Martinos
Martinos

Reputation: 119

RBF and pseudoinverse XOR

The problem i am trying to understand is easy but i cant seem to get the correct result in matlab. The actual problem is that i want to get the weight vectors of a 2 hidden layer input RBF using just the plain distance as a function, i.e. no Baysian or Gaussian function as my φ. I will use the function with 2 centres let's say 0,0 and 1,1. So this will give me a Matrix φ of:

[0 sqrt(2) ; 1 1; 1 1; sqrt(2) 0] *[w1; w2] = [0;1;1;0] As defined my the XOR function.
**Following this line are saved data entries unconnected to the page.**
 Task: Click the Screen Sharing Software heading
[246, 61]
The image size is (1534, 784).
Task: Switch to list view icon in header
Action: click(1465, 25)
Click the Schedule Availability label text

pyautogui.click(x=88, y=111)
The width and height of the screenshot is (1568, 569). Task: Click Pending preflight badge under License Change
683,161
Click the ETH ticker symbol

When i apply the pseudoinverse of the Φ in matlab * [0;1;1;0] though i get [0.33 ; 0.33] which is not the correct value which would allow me to get the correct output values [0;1;1;0].

i.e. .33 * sqrt(2) != 0 .

Can someone explain to me why this is the case?

Upvotes: 0

Views: 975

Answers (1)

macduff
macduff

Reputation: 4685

I'll take a swag at this. The matrix, I'll call A, A = [0 sqrt(2) ; 1 1; 1 1; sqrt(2) 0] has full column rank, but not full row rank, i.e. rank(A) = 2. Then you essentially solve the system Ax = b, where x is your weighting vector. You could also just do x = A\b in Matlab, which is supposedly a much more accurate answer. I get the same answer as you. This is a very rough explanation, when your system can not be solved for a certain solution vector, it means that there exists no such vector x that can be solved for Ax = b. What Matlab does is try to estimate the answer as close as possible. I'm guessing you used pinv, if you look at the Matlab help it says:

If A has more rows than columns and is not of full rank, then the overdetermined least squares problem

minimize norm(A*x-b)

does not have a unique solution. Two of the infinitely many solutions are

x = pinv(A)*b 

and

y = A\b 

So, this appears to be your problem. I would recommend looking at your φ matrix if possible to come up with a more robust system. Hope this is useful.